What to produce:
The answer should match the records character for character.

Exercise material Block Start

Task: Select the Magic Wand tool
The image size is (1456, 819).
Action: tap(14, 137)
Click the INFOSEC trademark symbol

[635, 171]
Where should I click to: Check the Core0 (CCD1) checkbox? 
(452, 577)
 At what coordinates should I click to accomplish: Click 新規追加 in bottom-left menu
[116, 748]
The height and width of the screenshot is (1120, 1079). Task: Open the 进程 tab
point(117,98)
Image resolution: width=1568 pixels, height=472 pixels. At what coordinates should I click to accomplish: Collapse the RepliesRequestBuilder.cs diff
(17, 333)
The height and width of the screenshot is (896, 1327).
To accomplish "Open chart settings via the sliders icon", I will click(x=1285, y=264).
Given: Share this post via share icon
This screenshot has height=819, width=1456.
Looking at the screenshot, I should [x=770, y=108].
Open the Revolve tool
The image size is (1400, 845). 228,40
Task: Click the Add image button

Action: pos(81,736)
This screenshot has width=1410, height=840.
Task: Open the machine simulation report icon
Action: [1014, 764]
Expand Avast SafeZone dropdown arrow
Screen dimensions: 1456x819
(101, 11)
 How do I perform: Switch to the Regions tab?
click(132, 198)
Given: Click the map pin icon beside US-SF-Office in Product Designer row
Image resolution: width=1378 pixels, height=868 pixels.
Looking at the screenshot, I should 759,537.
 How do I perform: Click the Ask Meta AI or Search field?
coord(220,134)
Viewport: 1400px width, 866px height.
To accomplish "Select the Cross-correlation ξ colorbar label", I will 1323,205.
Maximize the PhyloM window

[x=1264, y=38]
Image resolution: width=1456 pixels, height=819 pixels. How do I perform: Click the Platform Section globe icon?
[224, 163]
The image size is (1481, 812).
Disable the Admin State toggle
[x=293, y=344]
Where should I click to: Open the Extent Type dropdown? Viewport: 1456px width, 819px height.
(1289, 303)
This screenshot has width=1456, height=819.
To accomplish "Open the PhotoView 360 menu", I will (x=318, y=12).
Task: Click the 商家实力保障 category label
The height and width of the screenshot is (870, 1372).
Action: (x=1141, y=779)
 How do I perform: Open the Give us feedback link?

Exercise material Block End

Your solution:
Task: Select the Magic Wand tool
The image size is (1456, 819).
Action: tap(14, 137)
Click the INFOSEC trademark symbol

[635, 171]
Where should I click to: Check the Core0 (CCD1) checkbox? 
(452, 577)
 At what coordinates should I click to accomplish: Click 新規追加 in bottom-left menu
[116, 748]
The height and width of the screenshot is (1120, 1079). Task: Open the 进程 tab
point(117,98)
Image resolution: width=1568 pixels, height=472 pixels. At what coordinates should I click to accomplish: Collapse the RepliesRequestBuilder.cs diff
(17, 333)
The height and width of the screenshot is (896, 1327).
To accomplish "Open chart settings via the sliders icon", I will click(x=1285, y=264).
Given: Share this post via share icon
This screenshot has height=819, width=1456.
Looking at the screenshot, I should [x=770, y=108].
Open the Revolve tool
The image size is (1400, 845). 228,40
Task: Click the Add image button

Action: pos(81,736)
This screenshot has width=1410, height=840.
Task: Open the machine simulation report icon
Action: [1014, 764]
Expand Avast SafeZone dropdown arrow
Screen dimensions: 1456x819
(101, 11)
 How do I perform: Switch to the Regions tab?
click(132, 198)
Given: Click the map pin icon beside US-SF-Office in Product Designer row
Image resolution: width=1378 pixels, height=868 pixels.
Looking at the screenshot, I should 759,537.
 How do I perform: Click the Ask Meta AI or Search field?
coord(220,134)
Viewport: 1400px width, 866px height.
To accomplish "Select the Cross-correlation ξ colorbar label", I will 1323,205.
Maximize the PhyloM window

[x=1264, y=38]
Image resolution: width=1456 pixels, height=819 pixels. How do I perform: Click the Platform Section globe icon?
[224, 163]
The image size is (1481, 812).
Disable the Admin State toggle
[x=293, y=344]
Where should I click to: Open the Extent Type dropdown? Viewport: 1456px width, 819px height.
(1289, 303)
This screenshot has width=1456, height=819.
To accomplish "Open the PhotoView 360 menu", I will (x=318, y=12).
Task: Click the 商家实力保障 category label
The height and width of the screenshot is (870, 1372).
Action: (x=1141, y=779)
 How do I perform: Open the Give us feedback link?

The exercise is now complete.